Reproduce the following listing verbatim, line for line.

*DATA EXTRACT*.

————

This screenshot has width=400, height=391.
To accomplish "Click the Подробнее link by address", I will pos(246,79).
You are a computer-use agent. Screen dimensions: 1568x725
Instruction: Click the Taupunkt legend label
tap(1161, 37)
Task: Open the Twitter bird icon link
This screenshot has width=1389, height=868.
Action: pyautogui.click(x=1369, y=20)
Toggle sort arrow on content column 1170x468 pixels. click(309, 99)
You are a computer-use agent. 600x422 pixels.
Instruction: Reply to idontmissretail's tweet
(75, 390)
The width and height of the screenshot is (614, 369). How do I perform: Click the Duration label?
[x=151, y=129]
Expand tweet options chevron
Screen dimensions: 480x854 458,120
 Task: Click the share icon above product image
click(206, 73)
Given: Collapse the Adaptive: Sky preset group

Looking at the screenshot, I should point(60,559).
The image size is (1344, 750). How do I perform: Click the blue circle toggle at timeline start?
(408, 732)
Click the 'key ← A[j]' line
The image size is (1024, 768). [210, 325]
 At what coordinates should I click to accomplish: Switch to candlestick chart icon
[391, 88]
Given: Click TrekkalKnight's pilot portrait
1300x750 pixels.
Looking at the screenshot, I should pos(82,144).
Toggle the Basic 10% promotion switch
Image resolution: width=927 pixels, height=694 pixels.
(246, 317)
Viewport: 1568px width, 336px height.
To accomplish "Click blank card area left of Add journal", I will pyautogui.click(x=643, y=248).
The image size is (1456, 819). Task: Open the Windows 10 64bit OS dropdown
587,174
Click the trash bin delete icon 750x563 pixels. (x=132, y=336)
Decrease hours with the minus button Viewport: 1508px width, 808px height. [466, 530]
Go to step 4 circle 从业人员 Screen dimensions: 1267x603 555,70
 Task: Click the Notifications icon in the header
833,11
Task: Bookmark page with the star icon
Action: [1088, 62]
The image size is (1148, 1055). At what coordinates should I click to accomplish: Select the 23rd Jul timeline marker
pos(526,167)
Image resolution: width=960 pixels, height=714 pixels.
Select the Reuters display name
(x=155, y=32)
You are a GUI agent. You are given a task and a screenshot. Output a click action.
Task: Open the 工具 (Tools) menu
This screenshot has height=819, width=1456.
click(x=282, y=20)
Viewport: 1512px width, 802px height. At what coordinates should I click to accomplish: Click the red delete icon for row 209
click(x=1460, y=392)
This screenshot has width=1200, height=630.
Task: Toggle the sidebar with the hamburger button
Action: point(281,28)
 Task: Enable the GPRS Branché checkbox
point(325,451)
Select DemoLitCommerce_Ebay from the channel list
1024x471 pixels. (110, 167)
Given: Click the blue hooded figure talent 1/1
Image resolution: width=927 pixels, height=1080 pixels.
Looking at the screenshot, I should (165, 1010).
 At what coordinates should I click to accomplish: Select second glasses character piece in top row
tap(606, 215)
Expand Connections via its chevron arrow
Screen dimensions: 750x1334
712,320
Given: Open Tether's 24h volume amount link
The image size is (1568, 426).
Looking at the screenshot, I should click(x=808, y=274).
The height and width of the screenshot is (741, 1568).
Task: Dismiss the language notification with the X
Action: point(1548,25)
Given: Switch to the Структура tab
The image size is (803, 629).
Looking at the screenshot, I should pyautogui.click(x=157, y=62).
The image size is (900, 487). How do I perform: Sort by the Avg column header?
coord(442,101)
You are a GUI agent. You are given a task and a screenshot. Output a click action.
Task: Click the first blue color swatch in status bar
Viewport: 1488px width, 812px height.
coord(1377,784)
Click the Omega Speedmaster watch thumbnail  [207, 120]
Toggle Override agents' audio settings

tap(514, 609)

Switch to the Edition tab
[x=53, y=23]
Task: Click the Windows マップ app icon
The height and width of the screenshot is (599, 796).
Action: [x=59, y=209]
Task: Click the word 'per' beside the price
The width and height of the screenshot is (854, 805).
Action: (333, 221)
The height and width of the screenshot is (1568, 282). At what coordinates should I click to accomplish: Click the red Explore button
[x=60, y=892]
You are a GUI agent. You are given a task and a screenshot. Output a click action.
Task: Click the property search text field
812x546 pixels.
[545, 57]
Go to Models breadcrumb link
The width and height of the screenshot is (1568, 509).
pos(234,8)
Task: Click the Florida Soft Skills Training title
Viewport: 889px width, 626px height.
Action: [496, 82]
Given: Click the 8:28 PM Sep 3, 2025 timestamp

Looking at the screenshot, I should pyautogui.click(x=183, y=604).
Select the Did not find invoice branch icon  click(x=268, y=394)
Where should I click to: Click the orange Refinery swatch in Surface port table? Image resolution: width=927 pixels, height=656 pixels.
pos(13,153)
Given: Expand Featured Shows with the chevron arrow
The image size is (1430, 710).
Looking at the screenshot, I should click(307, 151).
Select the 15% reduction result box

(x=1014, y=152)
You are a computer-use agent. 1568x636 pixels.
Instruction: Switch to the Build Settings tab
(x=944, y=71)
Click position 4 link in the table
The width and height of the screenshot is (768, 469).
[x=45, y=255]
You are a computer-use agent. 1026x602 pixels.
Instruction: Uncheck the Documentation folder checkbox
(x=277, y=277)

————

*FINAL RESULT*.
This screenshot has width=400, height=391.
To accomplish "Click the Подробнее link by address", I will pos(246,79).
You are a computer-use agent. Screen dimensions: 1568x725
Instruction: Click the Taupunkt legend label
tap(1161, 37)
Task: Open the Twitter bird icon link
This screenshot has width=1389, height=868.
Action: pyautogui.click(x=1369, y=20)
Toggle sort arrow on content column 1170x468 pixels. click(309, 99)
You are a computer-use agent. 600x422 pixels.
Instruction: Reply to idontmissretail's tweet
(75, 390)
The width and height of the screenshot is (614, 369). How do I perform: Click the Duration label?
[x=151, y=129]
Expand tweet options chevron
Screen dimensions: 480x854 458,120
 Task: Click the share icon above product image
click(206, 73)
Given: Collapse the Adaptive: Sky preset group

Looking at the screenshot, I should point(60,559).
The image size is (1344, 750). How do I perform: Click the blue circle toggle at timeline start?
(408, 732)
Click the 'key ← A[j]' line
The image size is (1024, 768). [210, 325]
 At what coordinates should I click to accomplish: Switch to candlestick chart icon
[391, 88]
Given: Click TrekkalKnight's pilot portrait
1300x750 pixels.
Looking at the screenshot, I should pos(82,144).
Toggle the Basic 10% promotion switch
Image resolution: width=927 pixels, height=694 pixels.
(246, 317)
Viewport: 1568px width, 336px height.
To accomplish "Click blank card area left of Add journal", I will pyautogui.click(x=643, y=248).
The image size is (1456, 819). Task: Open the Windows 10 64bit OS dropdown
587,174
Click the trash bin delete icon 750x563 pixels. (x=132, y=336)
Decrease hours with the minus button Viewport: 1508px width, 808px height. [466, 530]
Go to step 4 circle 从业人员 Screen dimensions: 1267x603 555,70
 Task: Click the Notifications icon in the header
833,11
Task: Bookmark page with the star icon
Action: [1088, 62]
The image size is (1148, 1055). At what coordinates should I click to accomplish: Select the 23rd Jul timeline marker
pos(526,167)
Image resolution: width=960 pixels, height=714 pixels.
Select the Reuters display name
(x=155, y=32)
You are a GUI agent. You are given a task and a screenshot. Output a click action.
Task: Open the 工具 (Tools) menu
This screenshot has height=819, width=1456.
click(x=282, y=20)
Viewport: 1512px width, 802px height. At what coordinates should I click to accomplish: Click the red delete icon for row 209
click(x=1460, y=392)
This screenshot has width=1200, height=630.
Task: Toggle the sidebar with the hamburger button
Action: point(281,28)
 Task: Enable the GPRS Branché checkbox
point(325,451)
Select DemoLitCommerce_Ebay from the channel list
1024x471 pixels. (110, 167)
Given: Click the blue hooded figure talent 1/1
Image resolution: width=927 pixels, height=1080 pixels.
Looking at the screenshot, I should (165, 1010).
 At what coordinates should I click to accomplish: Select second glasses character piece in top row
tap(606, 215)
Expand Connections via its chevron arrow
Screen dimensions: 750x1334
712,320
Given: Open Tether's 24h volume amount link
The image size is (1568, 426).
Looking at the screenshot, I should click(x=808, y=274).
The height and width of the screenshot is (741, 1568).
Task: Dismiss the language notification with the X
Action: point(1548,25)
Given: Switch to the Структура tab
The image size is (803, 629).
Looking at the screenshot, I should pyautogui.click(x=157, y=62).
The image size is (900, 487). How do I perform: Sort by the Avg column header?
coord(442,101)
You are a GUI agent. You are given a task and a screenshot. Output a click action.
Task: Click the first blue color swatch in status bar
Viewport: 1488px width, 812px height.
coord(1377,784)
Click the Omega Speedmaster watch thumbnail  [207, 120]
Toggle Override agents' audio settings

tap(514, 609)

Switch to the Edition tab
[x=53, y=23]
Task: Click the Windows マップ app icon
The height and width of the screenshot is (599, 796).
Action: [x=59, y=209]
Task: Click the word 'per' beside the price
The width and height of the screenshot is (854, 805).
Action: (333, 221)
The height and width of the screenshot is (1568, 282). At what coordinates should I click to accomplish: Click the red Explore button
[x=60, y=892]
You are a GUI agent. You are given a task and a screenshot. Output a click action.
Task: Click the property search text field
812x546 pixels.
[545, 57]
Go to Models breadcrumb link
The width and height of the screenshot is (1568, 509).
pos(234,8)
Task: Click the Florida Soft Skills Training title
Viewport: 889px width, 626px height.
Action: [496, 82]
Given: Click the 8:28 PM Sep 3, 2025 timestamp

Looking at the screenshot, I should pyautogui.click(x=183, y=604).
Select the Did not find invoice branch icon  click(x=268, y=394)
Where should I click to: Click the orange Refinery swatch in Surface port table? Image resolution: width=927 pixels, height=656 pixels.
pos(13,153)
Given: Expand Featured Shows with the chevron arrow
The image size is (1430, 710).
Looking at the screenshot, I should click(307, 151).
Select the 15% reduction result box

(x=1014, y=152)
You are a computer-use agent. 1568x636 pixels.
Instruction: Switch to the Build Settings tab
(x=944, y=71)
Click position 4 link in the table
The width and height of the screenshot is (768, 469).
[x=45, y=255]
You are a computer-use agent. 1026x602 pixels.
Instruction: Uncheck the Documentation folder checkbox
(x=277, y=277)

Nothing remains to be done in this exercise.